------ RECORDS FOR PROCESSING

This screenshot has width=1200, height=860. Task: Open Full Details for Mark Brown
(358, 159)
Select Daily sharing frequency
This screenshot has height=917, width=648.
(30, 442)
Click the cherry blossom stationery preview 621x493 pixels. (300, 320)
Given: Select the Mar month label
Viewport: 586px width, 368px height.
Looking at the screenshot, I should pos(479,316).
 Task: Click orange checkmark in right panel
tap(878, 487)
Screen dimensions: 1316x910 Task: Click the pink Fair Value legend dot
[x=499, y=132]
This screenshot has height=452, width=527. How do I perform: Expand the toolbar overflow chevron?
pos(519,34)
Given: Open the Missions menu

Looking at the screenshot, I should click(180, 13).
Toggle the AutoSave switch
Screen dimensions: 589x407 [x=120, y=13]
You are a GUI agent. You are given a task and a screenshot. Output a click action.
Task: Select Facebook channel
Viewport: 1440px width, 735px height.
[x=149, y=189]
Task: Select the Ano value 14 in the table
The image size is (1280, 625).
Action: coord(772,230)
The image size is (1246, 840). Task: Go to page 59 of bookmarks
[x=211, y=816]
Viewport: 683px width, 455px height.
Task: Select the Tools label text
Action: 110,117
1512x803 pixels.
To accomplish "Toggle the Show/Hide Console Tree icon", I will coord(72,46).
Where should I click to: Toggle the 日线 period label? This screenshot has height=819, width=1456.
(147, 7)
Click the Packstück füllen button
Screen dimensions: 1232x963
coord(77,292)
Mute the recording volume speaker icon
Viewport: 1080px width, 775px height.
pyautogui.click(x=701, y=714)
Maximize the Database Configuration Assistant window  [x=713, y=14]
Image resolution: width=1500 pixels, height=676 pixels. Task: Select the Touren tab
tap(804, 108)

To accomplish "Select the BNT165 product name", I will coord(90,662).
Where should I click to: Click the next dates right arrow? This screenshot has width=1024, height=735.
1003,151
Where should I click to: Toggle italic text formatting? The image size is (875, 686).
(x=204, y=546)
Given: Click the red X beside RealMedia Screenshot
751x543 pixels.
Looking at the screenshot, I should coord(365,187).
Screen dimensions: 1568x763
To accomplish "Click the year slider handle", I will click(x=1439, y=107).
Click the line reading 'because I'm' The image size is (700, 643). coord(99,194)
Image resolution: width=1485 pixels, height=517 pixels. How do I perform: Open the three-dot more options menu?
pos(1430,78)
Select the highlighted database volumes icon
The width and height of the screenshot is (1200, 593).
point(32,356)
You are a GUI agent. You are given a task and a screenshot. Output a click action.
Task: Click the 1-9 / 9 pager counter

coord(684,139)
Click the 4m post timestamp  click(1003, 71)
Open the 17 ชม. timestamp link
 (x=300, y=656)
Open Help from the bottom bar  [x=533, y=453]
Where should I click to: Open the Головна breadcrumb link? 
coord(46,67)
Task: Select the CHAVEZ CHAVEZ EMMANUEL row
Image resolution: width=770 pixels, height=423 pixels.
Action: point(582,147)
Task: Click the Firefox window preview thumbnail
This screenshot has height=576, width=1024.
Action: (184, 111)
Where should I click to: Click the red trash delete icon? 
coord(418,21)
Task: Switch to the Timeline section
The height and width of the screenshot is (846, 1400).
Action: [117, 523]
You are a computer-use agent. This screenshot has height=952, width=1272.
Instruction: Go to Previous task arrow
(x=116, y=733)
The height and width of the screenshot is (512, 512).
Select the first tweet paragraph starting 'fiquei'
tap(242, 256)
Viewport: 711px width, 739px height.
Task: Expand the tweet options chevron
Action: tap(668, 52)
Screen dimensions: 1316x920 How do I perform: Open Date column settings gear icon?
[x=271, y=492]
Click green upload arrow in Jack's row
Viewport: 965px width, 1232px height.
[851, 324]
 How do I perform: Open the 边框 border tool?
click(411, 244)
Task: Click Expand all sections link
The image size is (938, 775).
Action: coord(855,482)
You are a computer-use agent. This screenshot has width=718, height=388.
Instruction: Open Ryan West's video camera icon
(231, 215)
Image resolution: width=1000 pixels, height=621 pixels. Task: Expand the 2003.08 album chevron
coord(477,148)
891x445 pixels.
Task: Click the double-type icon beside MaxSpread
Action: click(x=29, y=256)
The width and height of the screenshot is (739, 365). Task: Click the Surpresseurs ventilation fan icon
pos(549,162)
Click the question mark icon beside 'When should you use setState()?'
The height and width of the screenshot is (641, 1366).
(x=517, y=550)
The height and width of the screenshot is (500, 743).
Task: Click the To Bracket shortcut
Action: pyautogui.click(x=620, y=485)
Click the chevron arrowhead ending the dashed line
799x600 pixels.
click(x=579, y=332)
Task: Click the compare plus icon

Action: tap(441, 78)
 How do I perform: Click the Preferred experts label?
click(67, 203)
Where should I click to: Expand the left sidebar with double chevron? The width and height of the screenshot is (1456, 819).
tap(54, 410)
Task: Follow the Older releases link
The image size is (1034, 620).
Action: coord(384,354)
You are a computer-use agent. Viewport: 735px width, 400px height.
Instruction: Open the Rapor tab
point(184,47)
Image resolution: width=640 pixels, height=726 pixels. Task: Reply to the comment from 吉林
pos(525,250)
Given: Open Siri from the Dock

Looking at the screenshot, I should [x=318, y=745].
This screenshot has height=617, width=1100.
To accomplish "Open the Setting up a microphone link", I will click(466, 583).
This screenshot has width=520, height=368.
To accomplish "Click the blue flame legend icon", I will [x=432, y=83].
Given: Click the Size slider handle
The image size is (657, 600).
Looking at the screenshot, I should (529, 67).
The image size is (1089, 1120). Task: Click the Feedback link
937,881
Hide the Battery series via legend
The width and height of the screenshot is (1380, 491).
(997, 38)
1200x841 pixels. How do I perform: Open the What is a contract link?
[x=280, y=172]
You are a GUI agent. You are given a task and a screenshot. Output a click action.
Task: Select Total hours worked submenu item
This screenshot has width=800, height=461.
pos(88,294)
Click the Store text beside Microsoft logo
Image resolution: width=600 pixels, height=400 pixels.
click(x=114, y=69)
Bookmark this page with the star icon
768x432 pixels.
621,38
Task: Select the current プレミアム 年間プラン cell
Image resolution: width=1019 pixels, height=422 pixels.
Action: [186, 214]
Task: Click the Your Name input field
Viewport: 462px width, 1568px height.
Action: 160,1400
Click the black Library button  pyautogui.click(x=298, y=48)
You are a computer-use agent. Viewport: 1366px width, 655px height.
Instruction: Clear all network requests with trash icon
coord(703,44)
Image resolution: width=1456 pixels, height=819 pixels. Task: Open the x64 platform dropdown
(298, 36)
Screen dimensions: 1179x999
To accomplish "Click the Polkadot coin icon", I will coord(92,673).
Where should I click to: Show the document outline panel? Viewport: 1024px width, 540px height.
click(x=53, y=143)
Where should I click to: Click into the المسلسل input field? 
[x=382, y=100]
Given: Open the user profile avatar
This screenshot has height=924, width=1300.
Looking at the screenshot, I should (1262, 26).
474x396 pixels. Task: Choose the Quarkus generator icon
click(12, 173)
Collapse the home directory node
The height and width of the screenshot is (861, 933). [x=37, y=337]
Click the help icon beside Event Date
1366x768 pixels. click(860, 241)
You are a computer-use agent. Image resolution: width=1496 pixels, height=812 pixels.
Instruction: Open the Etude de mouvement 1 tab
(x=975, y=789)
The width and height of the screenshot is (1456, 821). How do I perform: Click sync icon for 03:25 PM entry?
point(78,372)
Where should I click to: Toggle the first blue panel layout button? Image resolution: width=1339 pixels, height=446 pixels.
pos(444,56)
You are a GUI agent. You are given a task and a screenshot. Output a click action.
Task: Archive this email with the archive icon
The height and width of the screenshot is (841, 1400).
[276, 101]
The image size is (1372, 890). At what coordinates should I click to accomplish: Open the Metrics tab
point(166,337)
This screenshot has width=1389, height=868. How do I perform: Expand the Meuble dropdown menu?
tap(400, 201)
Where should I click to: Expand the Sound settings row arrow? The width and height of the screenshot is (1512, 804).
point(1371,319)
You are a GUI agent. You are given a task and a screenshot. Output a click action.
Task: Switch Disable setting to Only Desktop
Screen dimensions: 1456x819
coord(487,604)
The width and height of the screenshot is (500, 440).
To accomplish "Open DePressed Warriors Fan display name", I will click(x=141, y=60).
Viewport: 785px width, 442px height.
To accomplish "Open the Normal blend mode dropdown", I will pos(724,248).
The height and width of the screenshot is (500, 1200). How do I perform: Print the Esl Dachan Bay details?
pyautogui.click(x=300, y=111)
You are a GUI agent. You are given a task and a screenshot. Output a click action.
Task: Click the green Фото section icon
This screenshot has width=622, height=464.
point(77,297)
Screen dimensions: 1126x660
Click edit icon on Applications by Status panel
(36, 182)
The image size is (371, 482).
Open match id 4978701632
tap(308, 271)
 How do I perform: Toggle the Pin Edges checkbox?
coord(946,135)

------------

== WHAT YOU NEED TO DO ==
Repeat the stretch of lines from the one containing "This screenshot has height=452, width=527." through the one containing "Screen dimensions: 589x407 [x=120, y=13]", reproducing each line verbatim.

== REPLY ==
This screenshot has height=452, width=527. How do I perform: Expand the toolbar overflow chevron?
pos(519,34)
Given: Open the Missions menu

Looking at the screenshot, I should click(180, 13).
Toggle the AutoSave switch
Screen dimensions: 589x407 [x=120, y=13]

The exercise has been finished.